Profile-Guided Optimization (PGO) — Hands-on Tasks¶

Work through these in order. Each has explicit acceptance criteria. Use Go 1.21+ (1.22+ recommended for the best PGO behavior).

Task 1: Capture a CPU profile from a Go test¶

Write a small package with at least one CPU-bound benchmark. Capture a profile of the benchmark run.

Acceptance criteria - [ ] You run go test -run=^$ -bench=. -cpuprofile=cpu.pgo -benchtime=10s ./pkg/yours successfully. - [ ] You inspect with go tool pprof -top cpu.pgo and identify at least three functions in the top of the profile. - [ ] You describe in one sentence why a -benchtime=10s capture gives more useful data than -benchtime=1s.

Task 2: Build with PGO using `-pgo=auto`¶

Set up a main package and place the captured profile alongside it.
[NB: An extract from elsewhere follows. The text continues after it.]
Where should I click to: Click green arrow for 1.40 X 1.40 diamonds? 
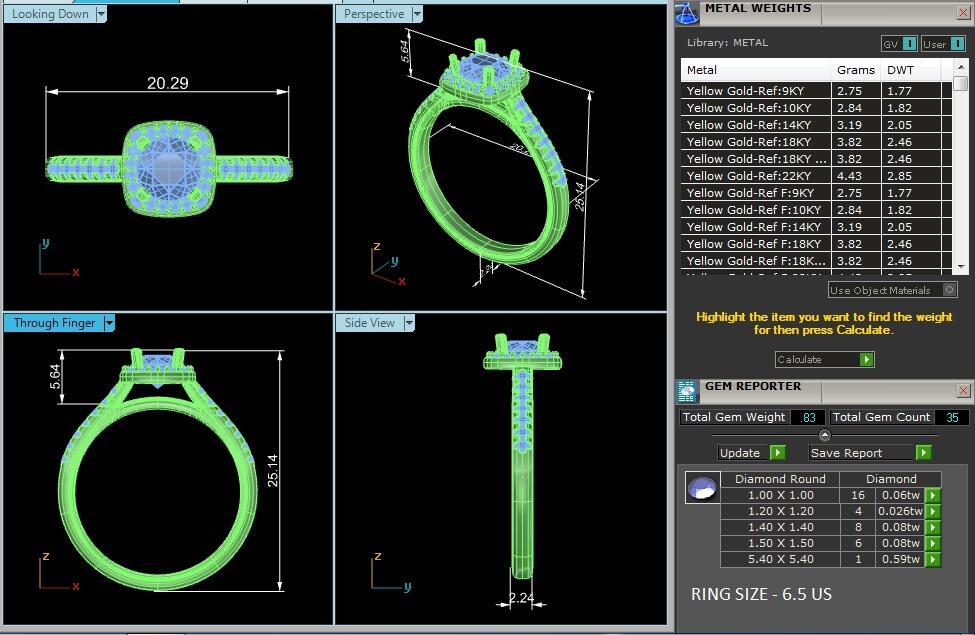pos(933,527)
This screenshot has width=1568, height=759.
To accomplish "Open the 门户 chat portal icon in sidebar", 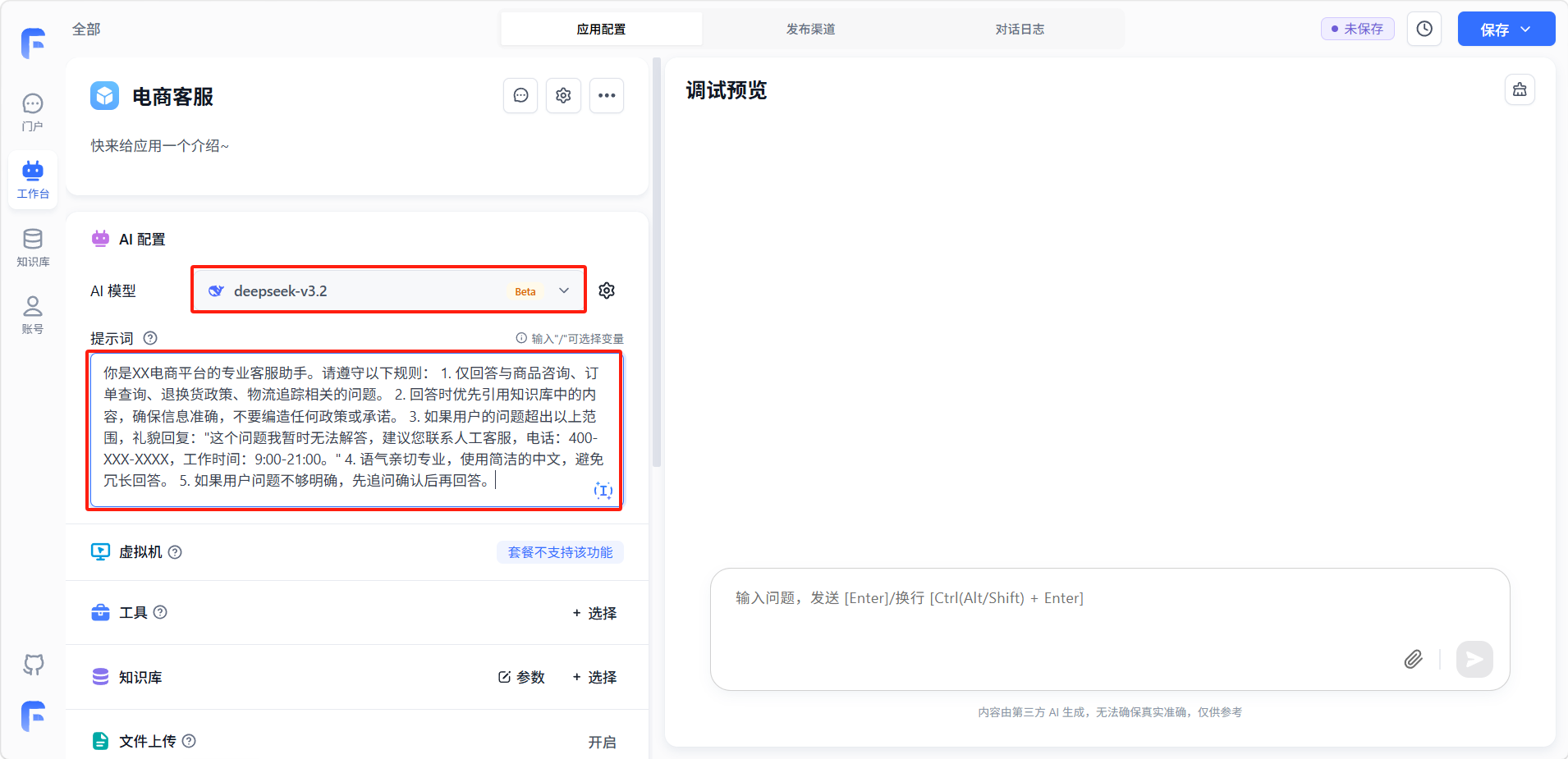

Acceptance criteria - [ ] You create cmd/myapp/main.go containing the hot function from Task 1. - [ ] You move the profile to cmd/myapp/default.pgo. - [ ] go build -pgo=auto ./cmd/myapp succeeds. - [ ] go version -m ./myapp | grep pgo shows the absolute path of default.pgo (not off).

Task 3: Bench before/after PGO¶

Use the same benchmark from Task 1 and run it with and without PGO.

Acceptance criteria - [ ] You run the bench with -pgo=off and -pgo=auto, each -count=10 -benchtime=2s. - [ ] You use benchstat baseline.txt pgo.txt to compute the delta. - [ ] The delta is statistically significant (p < 0.05) or you explain why your particular workload doesn't benefit (cgo, reflection, GC-bound, microbench).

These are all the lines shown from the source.